# 4. K-Nearest Neighbors Algorithm
the k-nearest neighbors algorithm is a non-parametric classification algorithm. That is, it does not make any assumption about the distribution of the data nor the function that maps the input features to output. Rather, it assigns a class label to a new data point based on the class lables of its k-nearest points in the training data set. More formally, let $(x^{(1)}, y^{(1)}), (x^{(2)}, y^{(2)}), \ldots, (x^{(n)}, y^{(n)})$ be a sequence of training samples, where $x^{(i)} \in \mathbb{R}^d$, and $y^{(i)} \in \{0, 1\}$ for $i = 1, \ldots, n$. Given an positive integer $k$ and a new data point $x \in \mathbb{R}^d$, the algorithm works as follows:

1. compute $\|x - x^{(i)}\|$ for $i = 1, \ldots, n$.
1. let $i_1, \ldots, i_k \in \{1, \ldots, n\}$ be the indices of the $k$ nearest points to $x$.
1. among $y^{(i_1)}, \ldots, y^{(i_k)}$, choose the class label that apears more frequently, and assign it to $x$.

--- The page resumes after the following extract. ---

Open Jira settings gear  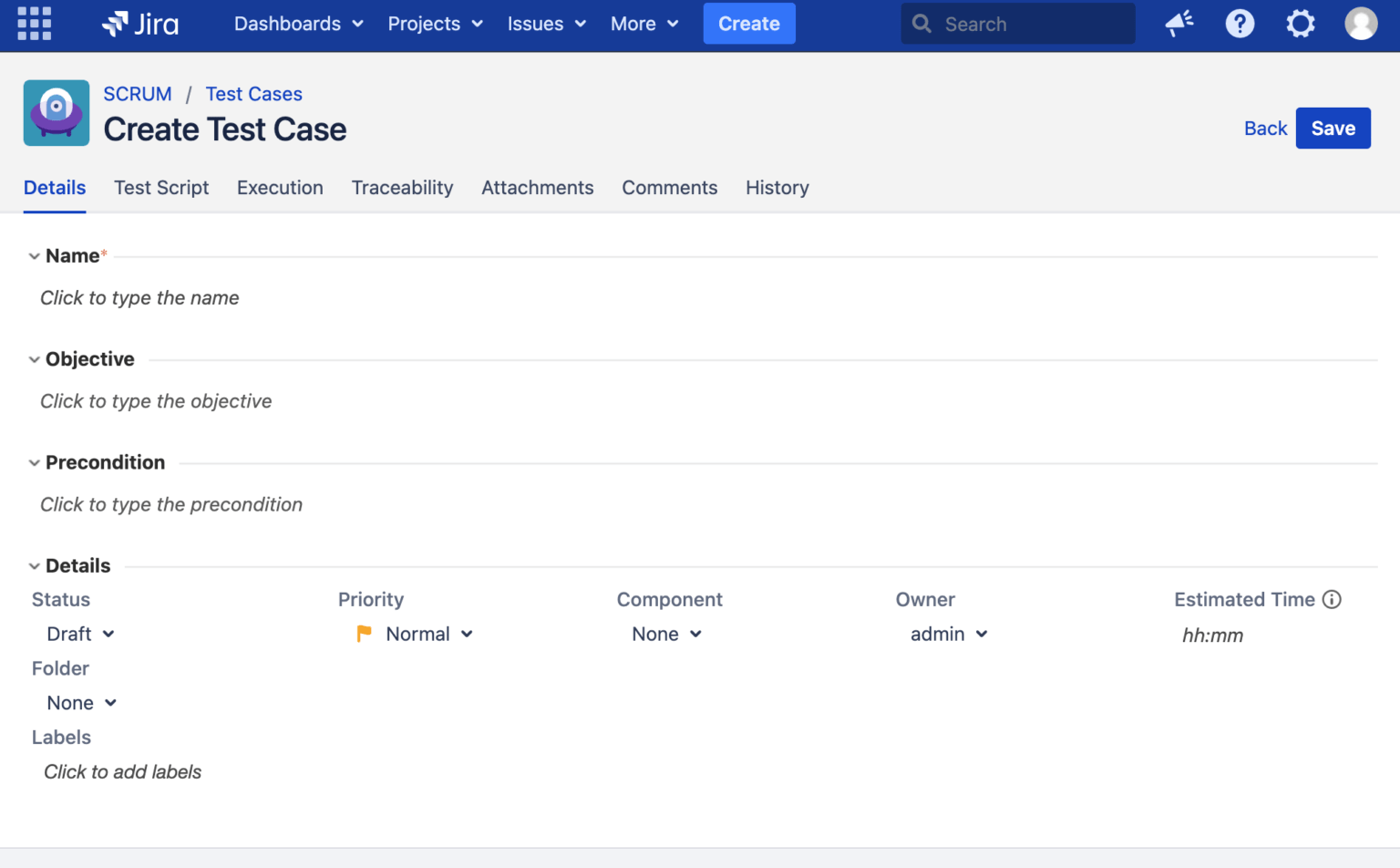(1300, 24)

Below you can find an implementation of this algorithm.

In [10]:
import numpy as np
from collections import Counter

In [11]:
class KNN:
    def __init__(self, k = 2):
        self.k = k
    
    def fit(self, X, y):
        self.X = X
        self.y = y
    
    def predict(self, X_test):
        y_test = []
        for x in X_test:
            distances = np.linalg.norm(self.X - x, axis = 1)
            nearest_indices = np.argsort(distances)[:self.k]
            nearest_labels = self.y[nearest_indices]
        
            pred_label = Counter(nearest_labels).most_common(1)[0][0]
            y_test.append(pred_label)
        return y_test

In [12]:
from sklearn.datasets import load_iris
from sklearn.model_selection import train_test_split
from sklearn.metrics import accuracy_score

# Load the iris dataset
iris = load_iris()

# Split the data into training and test sets
X_train, X_test, y_train, y_test = train_test_split(iris.data, iris.target, test_size=0.2, random_state=42)

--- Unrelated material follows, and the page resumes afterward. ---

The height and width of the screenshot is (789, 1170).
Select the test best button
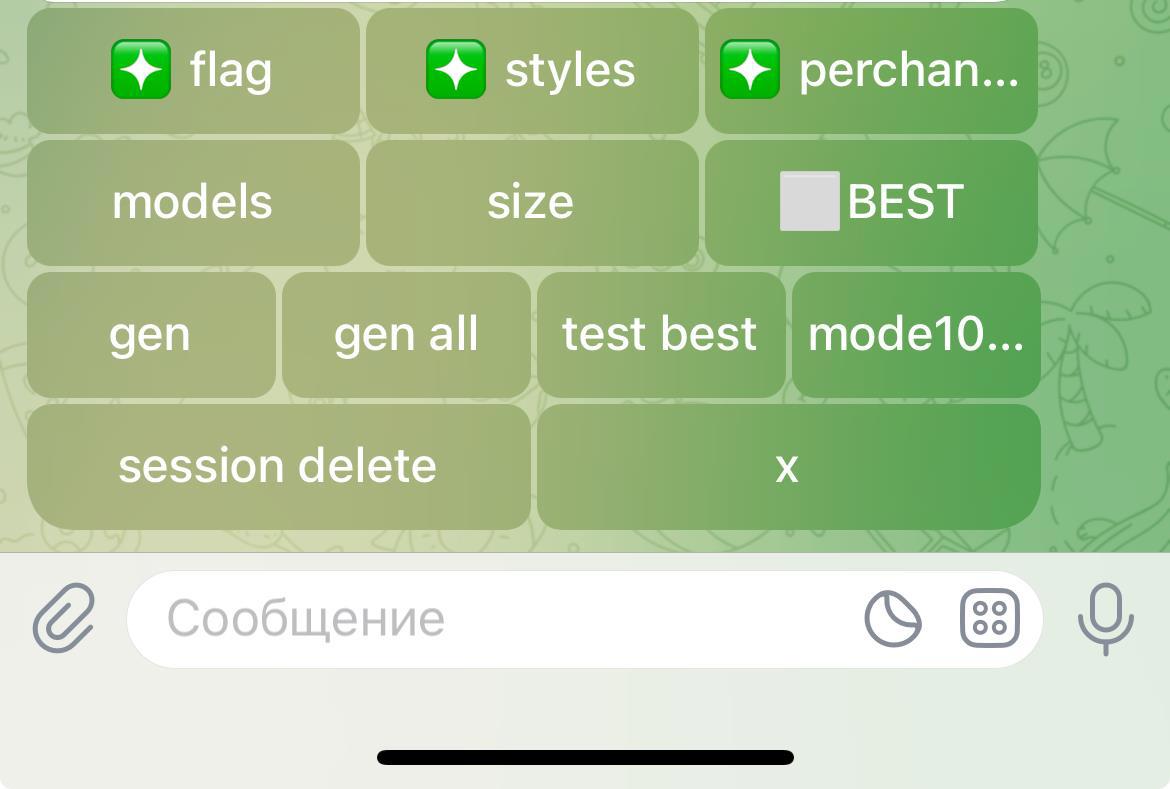[x=660, y=335]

# Create a KNN classifier with k=5 and euclidean distance
knn = KNN(5)

# Train the classifier on the training data
knn.fit(X_train, y_train)

# Make predictions on the test data
y_pred = knn.predict(X_test)

# Compute the accuracy of the classifier
accuracy = accuracy_score(y_test, y_pred)
print(f"Accuracy: {accuracy}")

Accuracy: 1.0